Sebastián Roco, ex capitán de Cobreloa atraviesa una etapa distinta, pero de igual manera intensa, lejos de las canchas profesionales. El histórico defensor hoy está completamente enfocado en la formación, la planificación y el desarrollo de nuevos talentos para el fútbol.
“Estamos ya por nuestro quinto año de academia, en un proceso de planificación del año actual, preparando los viajes para poder ir a representar a Chile a nivel internacional”, contó en conversación con RedGol.
El proyecto no es menor. “Nos vamos a Estados Unidos en abril y tenemos una gira a Europa en julio. Venimos de una gira en Brasil en diciembre, así que estamos súper bien y esperanzados de que nos pueda seguir yendo bien”, comentó.
El ex seleccionado chileno deja en claro que el trabajo es constante. “Entrenamos tres veces por semana, estamos en tres temporadas y participamos también en torneos nacionales, incluso en la 8, 9 y 10 de ANFP”, explicó, dejando claro que la estructura es clave.
A eso se suma su rol en el colegio Palmares Oriente de Quilicura y su presencia en los medios. “Con la radio también tratando de entregar un poco de opinión, en La Metro, peleando con Luka Tudor y con Solabarrieta”, dijo entre risas el padre del también futbolista Bastián Roco.
El fútbol profesional, Cobreloa y una decisión tomada
Consultado sobre un eventual salto al fútbol profesional como entrenador, Roco fue sincero. “El tiempo que me demanda la academia lo veo muy difícil para tomar un desafío. Hemos tenido un par de conversaciones, pero hoy no”, afirmó.
Su foco está claro. “Nuestro horizonte es preparar y formar niños integrales, no solo desde lo futbolístico, sino también desde la persona”, sostuvo, revelando que gran parte de sus alumnos ya están en cadetes.
Eso sí, hubo un club donde sí se proyectó. “El único equipo donde me podía mover desde la base era Cobreloa.
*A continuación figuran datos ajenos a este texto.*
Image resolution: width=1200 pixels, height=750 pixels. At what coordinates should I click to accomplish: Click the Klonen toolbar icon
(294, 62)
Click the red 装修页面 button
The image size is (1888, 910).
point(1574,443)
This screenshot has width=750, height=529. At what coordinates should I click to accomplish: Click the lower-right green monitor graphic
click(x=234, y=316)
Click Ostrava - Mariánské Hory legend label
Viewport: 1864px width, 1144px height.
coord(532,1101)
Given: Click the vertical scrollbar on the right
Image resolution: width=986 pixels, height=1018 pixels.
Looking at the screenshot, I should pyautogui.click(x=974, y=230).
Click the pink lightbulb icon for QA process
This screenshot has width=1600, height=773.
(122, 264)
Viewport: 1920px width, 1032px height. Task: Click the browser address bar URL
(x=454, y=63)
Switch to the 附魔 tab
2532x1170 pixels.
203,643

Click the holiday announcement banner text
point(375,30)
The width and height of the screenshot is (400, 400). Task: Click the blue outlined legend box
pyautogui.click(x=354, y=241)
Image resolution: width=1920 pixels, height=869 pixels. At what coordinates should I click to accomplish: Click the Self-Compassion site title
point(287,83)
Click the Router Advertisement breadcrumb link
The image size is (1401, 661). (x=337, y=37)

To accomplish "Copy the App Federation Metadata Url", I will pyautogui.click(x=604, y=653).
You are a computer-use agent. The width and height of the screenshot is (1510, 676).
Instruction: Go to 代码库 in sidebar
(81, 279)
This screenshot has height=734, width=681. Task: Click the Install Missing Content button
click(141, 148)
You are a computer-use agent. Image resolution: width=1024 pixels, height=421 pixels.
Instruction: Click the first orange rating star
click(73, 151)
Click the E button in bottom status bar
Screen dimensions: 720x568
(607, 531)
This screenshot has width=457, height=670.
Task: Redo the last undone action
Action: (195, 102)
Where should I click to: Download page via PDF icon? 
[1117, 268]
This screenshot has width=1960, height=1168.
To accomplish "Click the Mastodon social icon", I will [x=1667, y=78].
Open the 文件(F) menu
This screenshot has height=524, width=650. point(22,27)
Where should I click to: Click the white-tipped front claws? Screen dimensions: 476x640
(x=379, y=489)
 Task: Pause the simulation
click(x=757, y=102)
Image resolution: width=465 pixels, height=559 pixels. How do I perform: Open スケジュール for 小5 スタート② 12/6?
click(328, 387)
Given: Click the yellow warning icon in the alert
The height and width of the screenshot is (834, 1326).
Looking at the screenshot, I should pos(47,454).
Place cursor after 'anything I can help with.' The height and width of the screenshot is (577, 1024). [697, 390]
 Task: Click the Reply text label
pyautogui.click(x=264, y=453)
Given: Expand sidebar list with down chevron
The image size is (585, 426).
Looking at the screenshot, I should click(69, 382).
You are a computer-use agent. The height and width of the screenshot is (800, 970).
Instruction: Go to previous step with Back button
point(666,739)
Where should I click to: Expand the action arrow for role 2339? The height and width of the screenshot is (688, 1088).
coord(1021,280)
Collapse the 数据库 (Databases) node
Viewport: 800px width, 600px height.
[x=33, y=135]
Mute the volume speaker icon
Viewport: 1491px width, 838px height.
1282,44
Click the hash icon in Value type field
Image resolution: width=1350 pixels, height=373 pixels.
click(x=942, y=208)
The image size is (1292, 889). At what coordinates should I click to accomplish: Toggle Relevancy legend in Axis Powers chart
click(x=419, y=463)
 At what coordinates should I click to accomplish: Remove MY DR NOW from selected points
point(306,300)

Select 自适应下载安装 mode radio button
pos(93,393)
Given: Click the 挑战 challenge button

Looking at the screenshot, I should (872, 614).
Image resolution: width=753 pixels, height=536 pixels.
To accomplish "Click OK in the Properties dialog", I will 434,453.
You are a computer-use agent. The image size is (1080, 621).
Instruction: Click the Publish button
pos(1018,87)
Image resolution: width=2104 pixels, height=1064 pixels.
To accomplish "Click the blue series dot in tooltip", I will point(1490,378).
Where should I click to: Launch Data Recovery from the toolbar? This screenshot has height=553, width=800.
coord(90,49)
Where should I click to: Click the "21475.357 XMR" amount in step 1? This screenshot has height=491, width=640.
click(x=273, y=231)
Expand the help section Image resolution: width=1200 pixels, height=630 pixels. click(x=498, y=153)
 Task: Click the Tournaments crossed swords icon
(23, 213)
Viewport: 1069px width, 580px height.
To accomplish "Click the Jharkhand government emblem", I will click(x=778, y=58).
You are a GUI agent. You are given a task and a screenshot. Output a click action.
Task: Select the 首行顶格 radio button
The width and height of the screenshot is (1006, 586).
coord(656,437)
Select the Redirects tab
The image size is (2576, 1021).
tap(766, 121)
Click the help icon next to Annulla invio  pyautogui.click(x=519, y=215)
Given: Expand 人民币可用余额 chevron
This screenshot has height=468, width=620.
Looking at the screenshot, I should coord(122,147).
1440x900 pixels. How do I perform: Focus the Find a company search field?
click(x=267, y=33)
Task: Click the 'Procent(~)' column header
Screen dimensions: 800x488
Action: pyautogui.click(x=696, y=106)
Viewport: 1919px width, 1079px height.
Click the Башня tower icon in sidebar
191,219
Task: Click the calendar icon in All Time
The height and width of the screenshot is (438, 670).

Presenté un proyecto, viajé a Calama, nos reunimos, pero lamentablemente no se dio”, cerró, lamentando no poder seguir con ese proyecto.
Tranquilidad económica y una carrera ordenada
El ex central de Cobreloa abordó un tema poco común en exfutbolistas, la estabilidad económica. “Cuando me quedaban poquitos años de profesional tomé la decisión de estudiar el curso de técnico, pensando en lo que podía venir después”, relató.
Reconoce que hubo momentos difíciles. “Los momentos más complicados fueron en la pandemia, ahí sí uno tuvo que retirar varias cosas”, pero asegura que nunca se detuvo. “Gracias a Dios no me he parado nunca, porque entendíamos que había una forma de gestionar y generar recursos que nos permitieran seguir creciendo”.
La final del 2011 contra la U, una herida que quedó
El recuerdo de la final ante la U en 2011 sigue presente. “Fue una final súper rara. De local teníamos que haber ganado sí o sí, y después en la vuelta un 3-0 en el primer tiempo nos complicó mucho”, recordó.
Roco no esquivó la polémica. “La pelea más grande fue entre un integrante del cuerpo técnico y un jugador. Esa situación se ha comentado bastante”, dijo, dejando claro que el objetivo era uno solo. “Lo único que yo quería era salir campeón con Cobreloa”.
Sobre su quiebre con Marco Antonio Figueroa, fue tajante. “Desde mi lado es un tema cerrado. Me sirvió como experiencia y como mensaje (…) Si el día de mañana existe la posibilidad de conversar, yo no me cierro a nada. Eso ya depende de él“, agregó dejando atrás las polémicas.
Los más duros de marcar
En cancha, Roco enfrentó a cracks de nivel mundial. “En su mejor momento, Palermo. En su mejor momento, Adriano. Tipos muy fuertes que te podían marcar la diferencia en cualquier momento”, recordó.
Sobre Adriano fue aún más específico. “Fue uno de los jugadores más complicados que me tocó marcar. Mi única misión era marcarlo a él. Me expulsan y terminamos perdiendo con dos goles suyos”. Sin embargo, en Chile, también hubo duelos bravos. “Me costaba marcar a jugadores desequilibrantes como el Pájaro Gutiérrez, Esteban”, enumeró.
Bastián, la familia y el consejo de padre
Finalmente, habló de su relación con su hijo Bastián, quien también es futbolista. “Hablamos todos los días, porque le ha tocado vivir situaciones muy expuestas en este corto periodo de su carrera”, contó.
Como padre, intenta acompañar sin invadir. “Trato de apoyarlo, pero que tome sus propias decisiones, donde él se sienta cómodo y donde su desarrollo sea mejor”.
El mensaje es claro y crudo. “El fútbol es de momento, hoy se acuerdan de ti y mañana no”, dijo, dejando una reflexión que resume su historia y su presente.